§ Activity
Check every line of the entries for the string "zoekplaatjes" and return the ones that contain it.

***** Exercise data

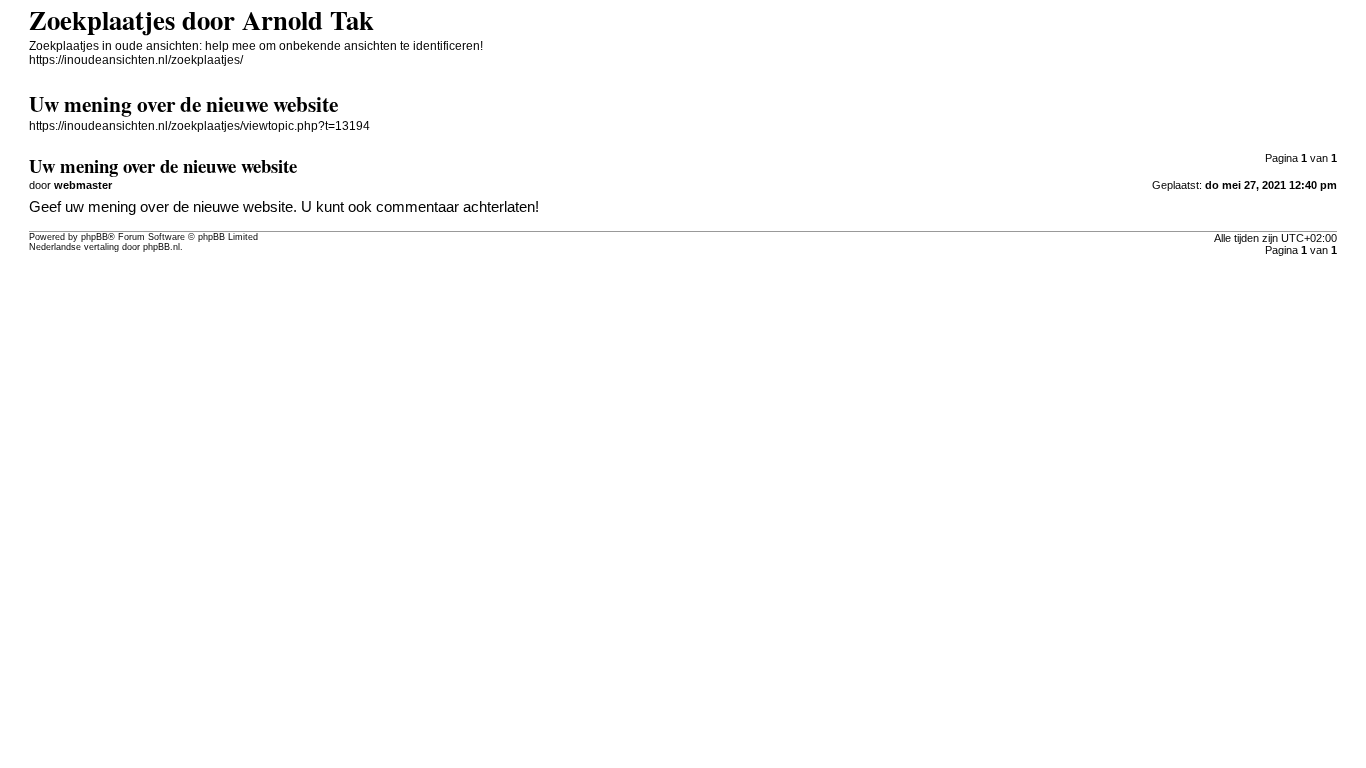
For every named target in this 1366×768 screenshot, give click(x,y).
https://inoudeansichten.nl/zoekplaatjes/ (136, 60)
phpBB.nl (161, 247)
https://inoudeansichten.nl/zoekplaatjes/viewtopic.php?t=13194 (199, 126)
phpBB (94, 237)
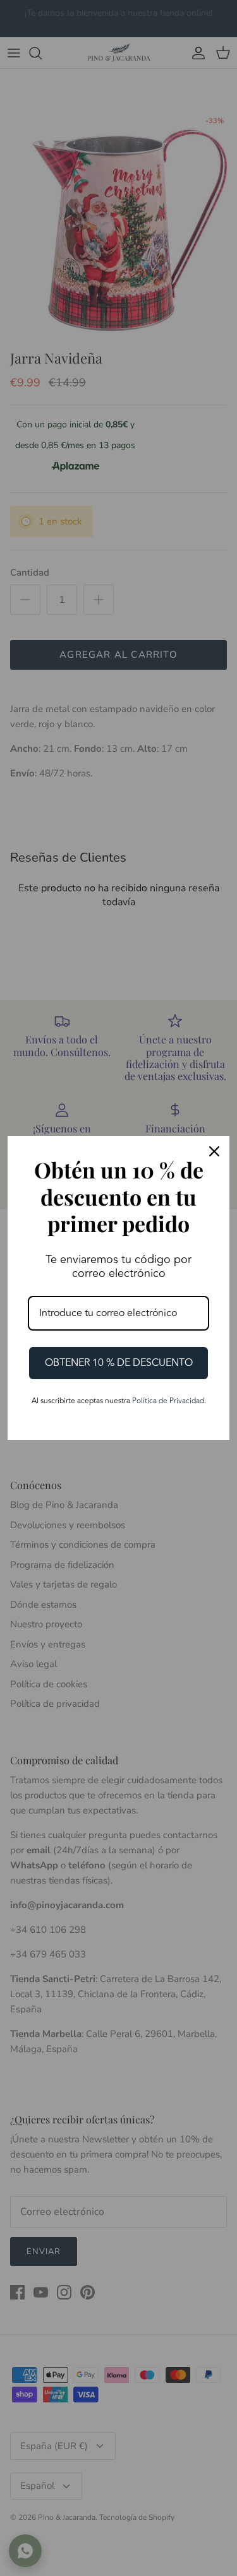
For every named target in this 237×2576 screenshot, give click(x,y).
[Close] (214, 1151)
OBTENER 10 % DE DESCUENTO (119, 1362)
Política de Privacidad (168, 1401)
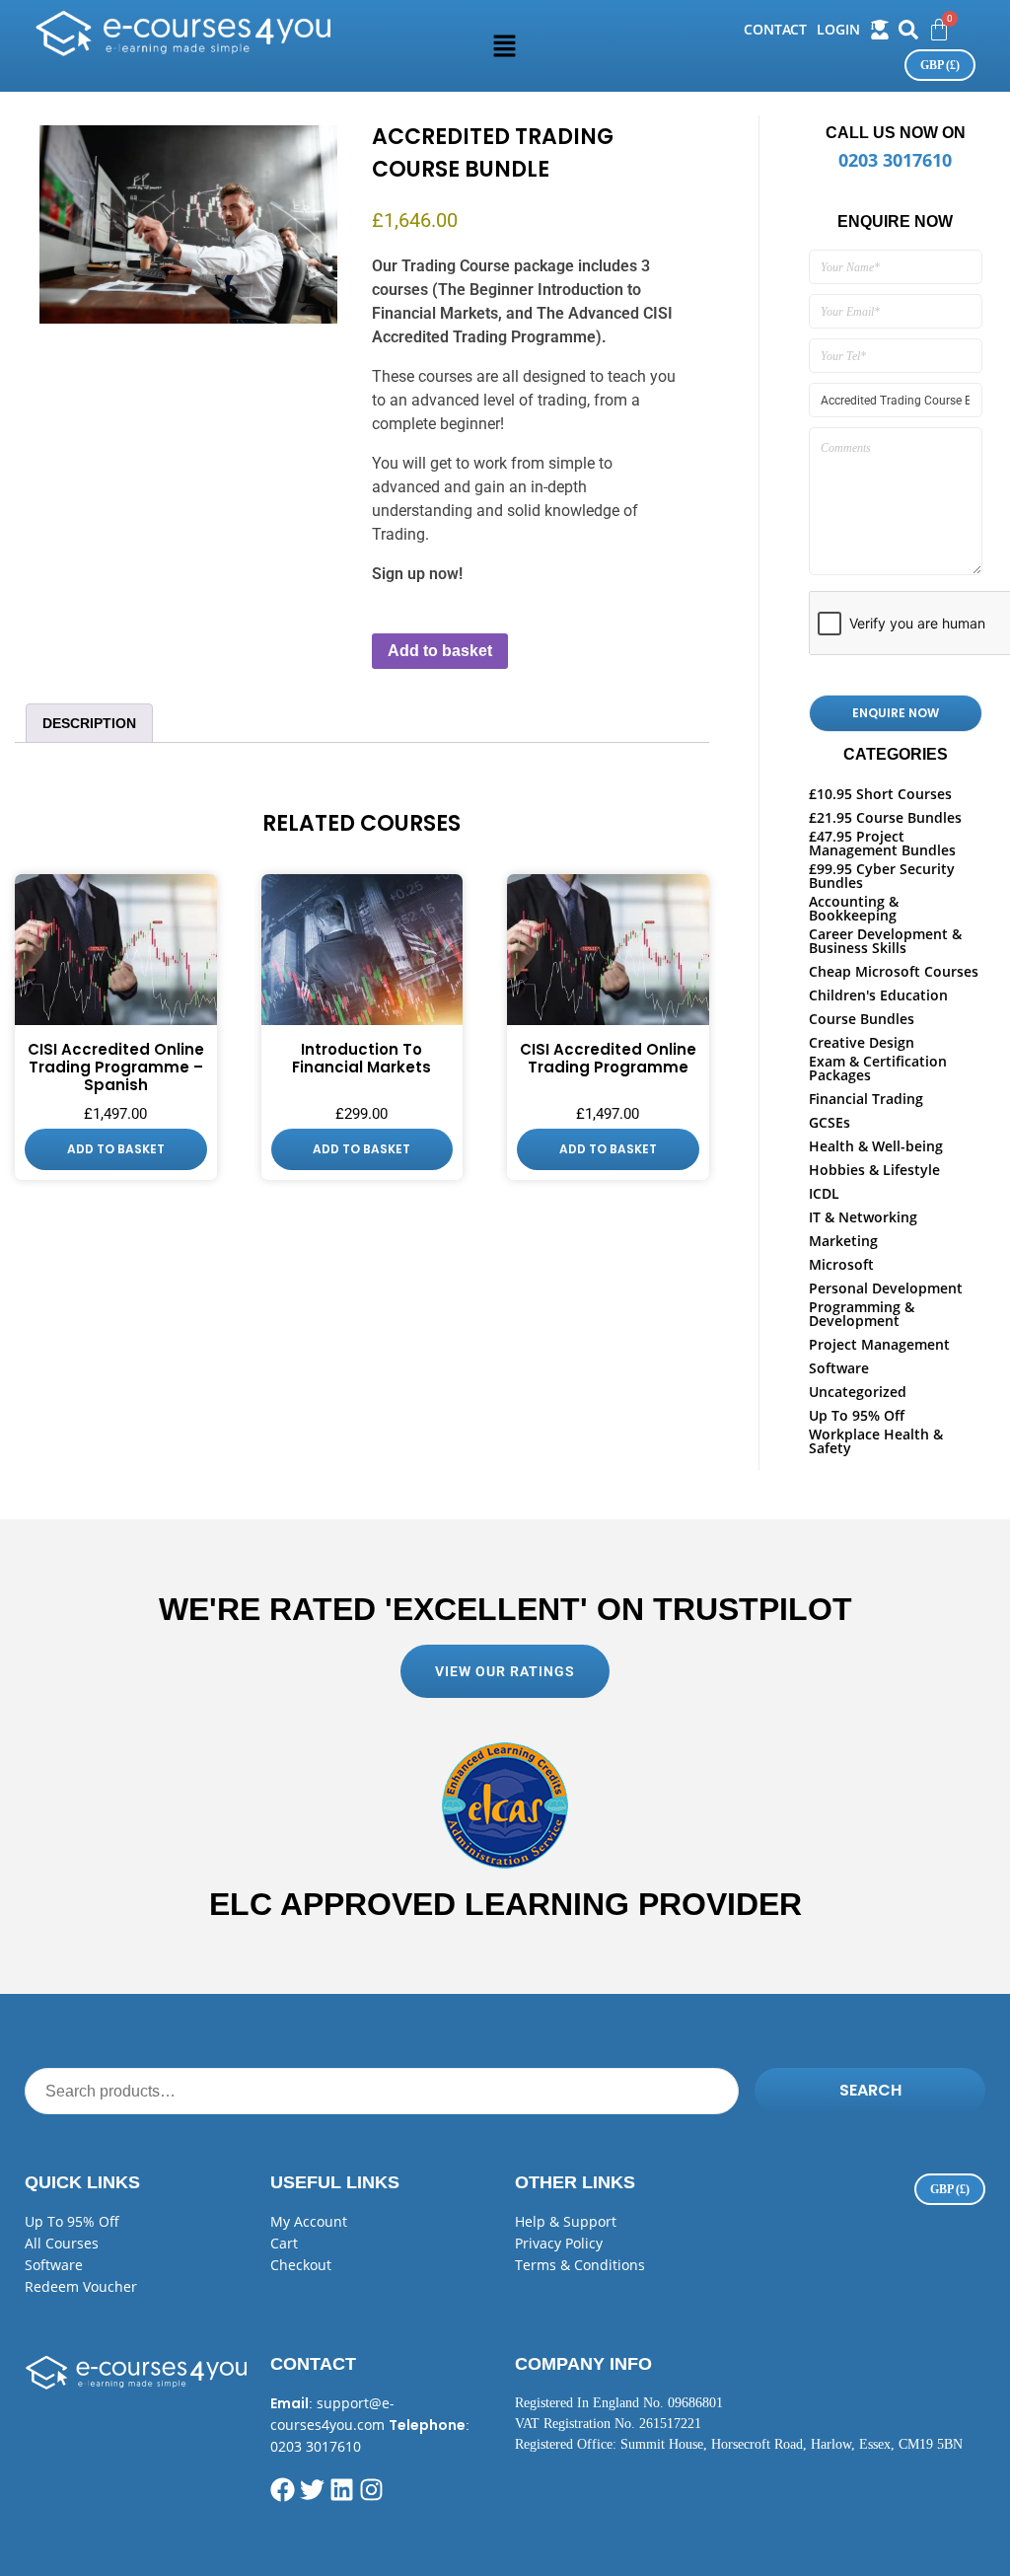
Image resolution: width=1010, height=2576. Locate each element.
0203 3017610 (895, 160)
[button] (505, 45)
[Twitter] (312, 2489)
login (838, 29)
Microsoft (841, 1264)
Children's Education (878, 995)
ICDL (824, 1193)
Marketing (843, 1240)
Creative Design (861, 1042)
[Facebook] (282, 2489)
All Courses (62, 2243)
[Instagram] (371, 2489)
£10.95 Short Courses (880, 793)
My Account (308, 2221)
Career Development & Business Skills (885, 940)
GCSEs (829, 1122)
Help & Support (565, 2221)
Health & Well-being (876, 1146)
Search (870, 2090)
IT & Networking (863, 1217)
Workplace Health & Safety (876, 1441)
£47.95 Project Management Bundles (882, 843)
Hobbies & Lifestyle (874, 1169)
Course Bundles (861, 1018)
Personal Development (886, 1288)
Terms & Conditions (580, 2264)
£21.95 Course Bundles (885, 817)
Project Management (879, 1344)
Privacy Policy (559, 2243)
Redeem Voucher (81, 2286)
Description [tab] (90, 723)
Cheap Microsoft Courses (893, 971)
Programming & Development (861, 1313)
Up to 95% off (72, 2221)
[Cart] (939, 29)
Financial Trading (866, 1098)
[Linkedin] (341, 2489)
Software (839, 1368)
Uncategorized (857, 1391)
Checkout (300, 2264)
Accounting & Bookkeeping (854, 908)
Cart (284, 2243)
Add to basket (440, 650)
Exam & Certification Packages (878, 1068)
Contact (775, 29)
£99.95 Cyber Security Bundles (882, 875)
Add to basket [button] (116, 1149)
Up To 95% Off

**********

§ Output for this task
https://inoudeansichten.nl/zoekplaatjes/ (136, 60)
https://inoudeansichten.nl/zoekplaatjes/viewtopic.php?t=13194 (199, 126)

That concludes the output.